■ **What is expected**
In the records below, find the line with "How do I perform: Click the GTS" and the line with "The width and height of the screenshot is (890, 668).". Print both exactly, along with every line between them, and no other line.

+++ The data

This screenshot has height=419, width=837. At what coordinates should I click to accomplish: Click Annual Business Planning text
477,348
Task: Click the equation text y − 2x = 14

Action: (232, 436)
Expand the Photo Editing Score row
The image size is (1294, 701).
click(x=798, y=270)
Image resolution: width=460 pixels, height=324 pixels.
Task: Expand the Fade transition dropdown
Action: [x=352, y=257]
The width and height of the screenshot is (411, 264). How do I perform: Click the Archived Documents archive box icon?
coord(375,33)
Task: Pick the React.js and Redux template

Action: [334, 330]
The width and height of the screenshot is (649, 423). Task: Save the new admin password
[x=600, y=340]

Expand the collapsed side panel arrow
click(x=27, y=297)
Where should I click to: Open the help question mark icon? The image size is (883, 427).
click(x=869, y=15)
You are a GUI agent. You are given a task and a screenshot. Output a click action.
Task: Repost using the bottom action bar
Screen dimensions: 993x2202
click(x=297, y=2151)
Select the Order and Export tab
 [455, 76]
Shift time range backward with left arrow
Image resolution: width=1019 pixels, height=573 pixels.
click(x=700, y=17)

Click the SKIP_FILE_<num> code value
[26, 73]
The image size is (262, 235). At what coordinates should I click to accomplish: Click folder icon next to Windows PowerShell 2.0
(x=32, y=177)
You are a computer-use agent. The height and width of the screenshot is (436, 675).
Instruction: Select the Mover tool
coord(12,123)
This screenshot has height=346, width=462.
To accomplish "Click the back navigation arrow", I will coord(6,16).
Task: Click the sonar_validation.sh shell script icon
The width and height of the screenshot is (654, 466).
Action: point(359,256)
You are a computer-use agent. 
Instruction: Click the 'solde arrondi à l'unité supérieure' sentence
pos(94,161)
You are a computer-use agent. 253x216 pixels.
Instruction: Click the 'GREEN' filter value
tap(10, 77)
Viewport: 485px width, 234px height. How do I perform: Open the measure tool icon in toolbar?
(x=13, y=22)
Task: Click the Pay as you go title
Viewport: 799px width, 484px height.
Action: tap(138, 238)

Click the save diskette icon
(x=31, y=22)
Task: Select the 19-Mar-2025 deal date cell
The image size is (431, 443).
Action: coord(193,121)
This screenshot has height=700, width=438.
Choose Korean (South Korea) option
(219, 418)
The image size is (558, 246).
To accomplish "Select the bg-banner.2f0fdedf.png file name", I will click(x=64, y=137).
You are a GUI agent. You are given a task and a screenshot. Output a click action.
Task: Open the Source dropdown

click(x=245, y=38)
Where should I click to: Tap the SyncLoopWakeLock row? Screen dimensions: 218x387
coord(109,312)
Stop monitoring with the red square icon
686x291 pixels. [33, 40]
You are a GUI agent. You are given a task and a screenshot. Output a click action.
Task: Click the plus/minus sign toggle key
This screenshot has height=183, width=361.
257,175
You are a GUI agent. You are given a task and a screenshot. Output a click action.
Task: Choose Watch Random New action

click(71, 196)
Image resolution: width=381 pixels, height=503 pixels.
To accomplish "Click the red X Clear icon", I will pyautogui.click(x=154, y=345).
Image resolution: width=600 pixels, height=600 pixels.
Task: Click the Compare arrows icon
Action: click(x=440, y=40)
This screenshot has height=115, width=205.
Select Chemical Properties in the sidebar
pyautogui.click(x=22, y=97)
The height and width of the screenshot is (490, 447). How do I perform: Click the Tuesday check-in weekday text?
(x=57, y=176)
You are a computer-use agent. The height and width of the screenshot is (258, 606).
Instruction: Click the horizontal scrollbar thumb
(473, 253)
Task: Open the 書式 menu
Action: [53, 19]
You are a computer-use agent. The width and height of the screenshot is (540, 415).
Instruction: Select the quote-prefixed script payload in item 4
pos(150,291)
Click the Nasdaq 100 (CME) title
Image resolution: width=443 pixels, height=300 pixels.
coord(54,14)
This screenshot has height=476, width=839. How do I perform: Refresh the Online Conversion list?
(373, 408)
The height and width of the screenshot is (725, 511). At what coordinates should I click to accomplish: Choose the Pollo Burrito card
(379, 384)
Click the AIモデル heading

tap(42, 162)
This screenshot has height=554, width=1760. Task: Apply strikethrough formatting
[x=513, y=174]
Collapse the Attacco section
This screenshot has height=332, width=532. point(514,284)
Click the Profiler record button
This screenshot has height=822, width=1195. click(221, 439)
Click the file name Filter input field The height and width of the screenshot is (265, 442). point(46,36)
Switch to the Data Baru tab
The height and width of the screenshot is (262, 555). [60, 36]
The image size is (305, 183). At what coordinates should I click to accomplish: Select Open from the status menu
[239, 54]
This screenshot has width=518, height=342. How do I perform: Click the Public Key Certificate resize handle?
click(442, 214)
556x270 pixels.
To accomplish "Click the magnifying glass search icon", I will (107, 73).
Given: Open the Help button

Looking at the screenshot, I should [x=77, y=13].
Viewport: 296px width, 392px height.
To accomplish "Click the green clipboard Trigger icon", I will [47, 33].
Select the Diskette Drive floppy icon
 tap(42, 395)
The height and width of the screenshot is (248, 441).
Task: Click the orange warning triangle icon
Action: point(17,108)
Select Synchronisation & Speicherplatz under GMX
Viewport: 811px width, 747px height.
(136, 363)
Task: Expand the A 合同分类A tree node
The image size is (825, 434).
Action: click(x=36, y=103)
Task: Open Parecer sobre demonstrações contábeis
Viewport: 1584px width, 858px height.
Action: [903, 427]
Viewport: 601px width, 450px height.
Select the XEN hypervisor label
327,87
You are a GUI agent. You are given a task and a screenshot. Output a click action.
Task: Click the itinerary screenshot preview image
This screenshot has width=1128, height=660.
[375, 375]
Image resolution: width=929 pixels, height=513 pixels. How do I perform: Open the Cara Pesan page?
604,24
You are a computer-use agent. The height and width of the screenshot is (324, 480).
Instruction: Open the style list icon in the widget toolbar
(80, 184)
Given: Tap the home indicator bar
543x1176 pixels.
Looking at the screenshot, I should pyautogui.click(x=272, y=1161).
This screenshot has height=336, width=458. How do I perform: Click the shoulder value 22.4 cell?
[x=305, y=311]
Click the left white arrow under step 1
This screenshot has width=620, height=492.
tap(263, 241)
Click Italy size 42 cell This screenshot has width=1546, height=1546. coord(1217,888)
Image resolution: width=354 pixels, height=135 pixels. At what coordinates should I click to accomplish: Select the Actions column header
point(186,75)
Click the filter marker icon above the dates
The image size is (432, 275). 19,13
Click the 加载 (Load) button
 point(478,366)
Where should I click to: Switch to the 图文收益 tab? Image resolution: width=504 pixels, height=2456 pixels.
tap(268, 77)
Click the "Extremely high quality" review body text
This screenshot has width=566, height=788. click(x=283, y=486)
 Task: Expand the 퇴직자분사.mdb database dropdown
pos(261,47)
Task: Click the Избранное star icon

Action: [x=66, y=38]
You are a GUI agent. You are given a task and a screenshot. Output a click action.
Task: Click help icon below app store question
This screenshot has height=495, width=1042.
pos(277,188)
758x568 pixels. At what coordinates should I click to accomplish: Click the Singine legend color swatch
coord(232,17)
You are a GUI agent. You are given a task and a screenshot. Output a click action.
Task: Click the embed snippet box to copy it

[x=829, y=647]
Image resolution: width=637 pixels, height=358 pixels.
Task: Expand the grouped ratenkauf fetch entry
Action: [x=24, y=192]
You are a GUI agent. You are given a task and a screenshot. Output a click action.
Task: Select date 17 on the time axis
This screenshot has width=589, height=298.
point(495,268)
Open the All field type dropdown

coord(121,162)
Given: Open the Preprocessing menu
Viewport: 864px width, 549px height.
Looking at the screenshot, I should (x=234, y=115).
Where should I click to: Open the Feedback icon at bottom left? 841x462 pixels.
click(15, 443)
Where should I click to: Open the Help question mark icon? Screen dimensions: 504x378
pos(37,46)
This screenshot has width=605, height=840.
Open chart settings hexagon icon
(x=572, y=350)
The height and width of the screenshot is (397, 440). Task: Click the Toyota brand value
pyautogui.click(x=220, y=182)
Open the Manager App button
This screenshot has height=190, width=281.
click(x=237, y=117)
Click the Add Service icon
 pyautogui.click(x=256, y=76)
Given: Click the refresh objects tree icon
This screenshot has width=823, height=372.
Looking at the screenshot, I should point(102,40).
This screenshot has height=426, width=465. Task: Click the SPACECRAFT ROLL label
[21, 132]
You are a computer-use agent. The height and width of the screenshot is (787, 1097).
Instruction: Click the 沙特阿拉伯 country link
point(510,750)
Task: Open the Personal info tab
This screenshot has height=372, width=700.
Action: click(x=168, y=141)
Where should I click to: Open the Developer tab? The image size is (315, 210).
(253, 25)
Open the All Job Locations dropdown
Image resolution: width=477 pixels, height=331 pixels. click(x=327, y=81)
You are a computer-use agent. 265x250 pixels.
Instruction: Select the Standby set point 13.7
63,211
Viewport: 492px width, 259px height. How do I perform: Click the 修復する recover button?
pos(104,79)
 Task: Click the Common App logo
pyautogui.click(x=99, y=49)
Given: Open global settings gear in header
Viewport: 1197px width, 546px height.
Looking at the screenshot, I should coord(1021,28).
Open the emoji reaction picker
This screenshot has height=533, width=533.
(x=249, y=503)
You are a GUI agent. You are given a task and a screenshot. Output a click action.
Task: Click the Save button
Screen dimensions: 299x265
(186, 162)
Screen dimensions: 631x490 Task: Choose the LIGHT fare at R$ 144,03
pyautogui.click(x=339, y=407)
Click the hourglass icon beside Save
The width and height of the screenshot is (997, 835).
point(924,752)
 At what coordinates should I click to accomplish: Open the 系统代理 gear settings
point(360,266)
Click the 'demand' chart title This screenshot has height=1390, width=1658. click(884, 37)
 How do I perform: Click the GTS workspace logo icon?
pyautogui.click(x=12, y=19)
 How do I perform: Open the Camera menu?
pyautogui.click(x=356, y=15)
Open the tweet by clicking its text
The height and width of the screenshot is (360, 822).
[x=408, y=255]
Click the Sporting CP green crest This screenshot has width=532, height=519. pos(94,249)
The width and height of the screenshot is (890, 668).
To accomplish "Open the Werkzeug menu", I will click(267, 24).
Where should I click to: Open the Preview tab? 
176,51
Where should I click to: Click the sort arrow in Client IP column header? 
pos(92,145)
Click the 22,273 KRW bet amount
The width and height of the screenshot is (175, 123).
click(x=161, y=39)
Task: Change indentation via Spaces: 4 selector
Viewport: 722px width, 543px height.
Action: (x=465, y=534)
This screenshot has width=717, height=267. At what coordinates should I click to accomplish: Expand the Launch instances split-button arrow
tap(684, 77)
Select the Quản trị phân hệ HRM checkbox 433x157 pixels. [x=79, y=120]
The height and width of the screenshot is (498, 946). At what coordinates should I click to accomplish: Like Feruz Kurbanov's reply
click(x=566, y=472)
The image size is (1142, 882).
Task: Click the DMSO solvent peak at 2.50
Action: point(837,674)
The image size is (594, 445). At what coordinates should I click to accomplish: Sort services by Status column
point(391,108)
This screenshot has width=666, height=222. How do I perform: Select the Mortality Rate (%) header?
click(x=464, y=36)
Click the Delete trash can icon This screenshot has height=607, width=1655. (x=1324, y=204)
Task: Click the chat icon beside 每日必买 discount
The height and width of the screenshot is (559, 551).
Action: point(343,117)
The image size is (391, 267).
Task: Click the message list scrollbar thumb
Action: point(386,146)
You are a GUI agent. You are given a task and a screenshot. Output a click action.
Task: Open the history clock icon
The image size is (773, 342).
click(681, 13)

++++++

■ **Exercise answer**
 How do I perform: Click the GTS workspace logo icon?
pyautogui.click(x=12, y=19)
 How do I perform: Open the Camera menu?
pyautogui.click(x=356, y=15)
Open the tweet by clicking its text
The height and width of the screenshot is (360, 822).
[x=408, y=255]
Click the Sporting CP green crest This screenshot has width=532, height=519. pos(94,249)
The width and height of the screenshot is (890, 668).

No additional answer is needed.